Paranormal Activity 4 (2012)

The success of the Saw films ensured that audiences were guaranteed one every year. Unfortunately all things come to an end and after seven releases, they called it a day much to the rejoice of many. There will always be a successor to the throne however, with the Paranormal Activity franchise taking this particular mantle.

The appeal to the films from a studio point of view is how little they cost to make. To date the combined budget of the series has been $8,015,000 USD with a box office of $576,571,650. Not a bad investment, so it’s understandable as to why they are being churned out at one a year.

However, if the Resident Evil franchise has taught us anything is that a film’s success doesn’t reflect it’s quality. The first Paranormal Activity was a decent addition to the popular found footage genre, and although it’s follow up was a little more silly, it still had enough scares to prove effective. Prequel Paranormal Activity 3 however was borderline ridiculous and a little familiar. Despite a few scares (and a $200 million profit) the series was already wearing thin.
The box office meant a sequel was inevitable and a new offering has been released just in time for Halloween…again.

It’s been five years since the possessed Katie (Katie Featherston) has disappeared with her baby nephew Hunter. The arrival of a single mother and her young son to the neighbourhood become the talking point, especially the behaviour of the boy. Robbie (Brady Allen) is a strange child at the best of times and outright creepy to say the least. Channeling the children from the Village of the Damned, he is taken in by his neighbours when his mother unexpectedly takes ill where he strikes up a friendship with the youngest child Wyatt (Aiden Lovekamp). His teenage sister Alex  (Kathryn Newton) thinks something is wrong with Robbie and assisted by her boyfriend Ben (Matt Shively), hack into all the laptop’s webcams (there’s a few) and position them about the house to ensure no stone is unturned. It doesn’t take long before unexplained footage is recorded and Robbie’s friendship with Wyatt becomes more sinister.

Like previous installments, Paranormal Activity 4 takes a while to get going. There are a few scares within the first act, however the majority of them are “fake scares” such as a cat jumping in front of the camera or the (non demonic) characters jumping out on each other for laughs. What sets it apart from the other films (specifically the first two) as that it doesn’t go anywhere once the mood is created. The tension continues to build until you realise that the film is close to the end and nothing has really happened or looks like it’s going to. Directors Henry Joost and Ariel Schulman then try to cram a conclusion into the last five minutes, resulting in a film which turned out to be an near 90 minute youtube scare video.

There is nothing to surprise or intrigue in terms of the plot, though one reveal turns out to be a gaping plot hole if you take into account the previous films.

It could be said that the previous films tried to hard to invent a backstory for the demonic entity which took away a lot of the mystery. Here they don’t even care about a plot and decide that people will go and see it anyway regardless of what’s actually happening in the script.
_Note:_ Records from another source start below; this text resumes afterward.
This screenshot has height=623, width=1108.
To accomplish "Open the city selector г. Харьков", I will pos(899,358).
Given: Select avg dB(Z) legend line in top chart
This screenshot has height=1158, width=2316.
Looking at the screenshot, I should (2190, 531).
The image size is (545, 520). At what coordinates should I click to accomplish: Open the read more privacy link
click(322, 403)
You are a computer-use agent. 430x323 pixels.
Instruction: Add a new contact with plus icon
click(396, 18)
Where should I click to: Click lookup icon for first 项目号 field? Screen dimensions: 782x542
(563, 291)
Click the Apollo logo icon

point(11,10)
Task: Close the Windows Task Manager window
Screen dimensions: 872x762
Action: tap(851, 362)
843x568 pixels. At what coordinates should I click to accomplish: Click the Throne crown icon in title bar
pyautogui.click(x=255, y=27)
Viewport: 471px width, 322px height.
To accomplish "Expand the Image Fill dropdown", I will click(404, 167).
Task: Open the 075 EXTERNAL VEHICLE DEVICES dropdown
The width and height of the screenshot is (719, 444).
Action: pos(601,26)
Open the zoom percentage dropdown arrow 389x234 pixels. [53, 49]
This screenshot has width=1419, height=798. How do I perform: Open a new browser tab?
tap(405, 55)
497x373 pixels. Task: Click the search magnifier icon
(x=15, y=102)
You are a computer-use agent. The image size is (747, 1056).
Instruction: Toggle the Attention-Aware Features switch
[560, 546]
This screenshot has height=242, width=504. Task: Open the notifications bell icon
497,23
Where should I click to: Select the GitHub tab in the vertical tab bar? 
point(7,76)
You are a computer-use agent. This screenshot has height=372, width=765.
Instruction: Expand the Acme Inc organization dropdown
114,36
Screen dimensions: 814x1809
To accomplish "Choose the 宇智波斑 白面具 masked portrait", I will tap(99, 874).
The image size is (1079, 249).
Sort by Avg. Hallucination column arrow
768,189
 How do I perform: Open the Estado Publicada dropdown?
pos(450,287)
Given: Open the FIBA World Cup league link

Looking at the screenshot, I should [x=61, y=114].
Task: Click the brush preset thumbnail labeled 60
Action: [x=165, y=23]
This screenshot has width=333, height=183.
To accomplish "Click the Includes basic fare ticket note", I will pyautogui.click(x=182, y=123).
As long as people jump, they’ll leave the cinema happy.

Allen is the acting stand out, his stoic performance adds to an uncomfortable atmosphere that lasts for most of the first and second acts. Homages to The Omen, The Exorcist and The Shining suggests that the directors were running out of their own ideas. An overused night-vision set piece further adds weight to this theory. People being killed by the invisible man lost it’s appeal by the time the credits rolled on the first sequel, now it’s tiresome and is executed with zero effect that it’s almost hysterical if not inevitable.

At first it appears a decent entry to the series however it is unfortunately let down by a horrendous third act which overshadows the whole film. Not that the audience appeared to mind for the most part. See you same time next year.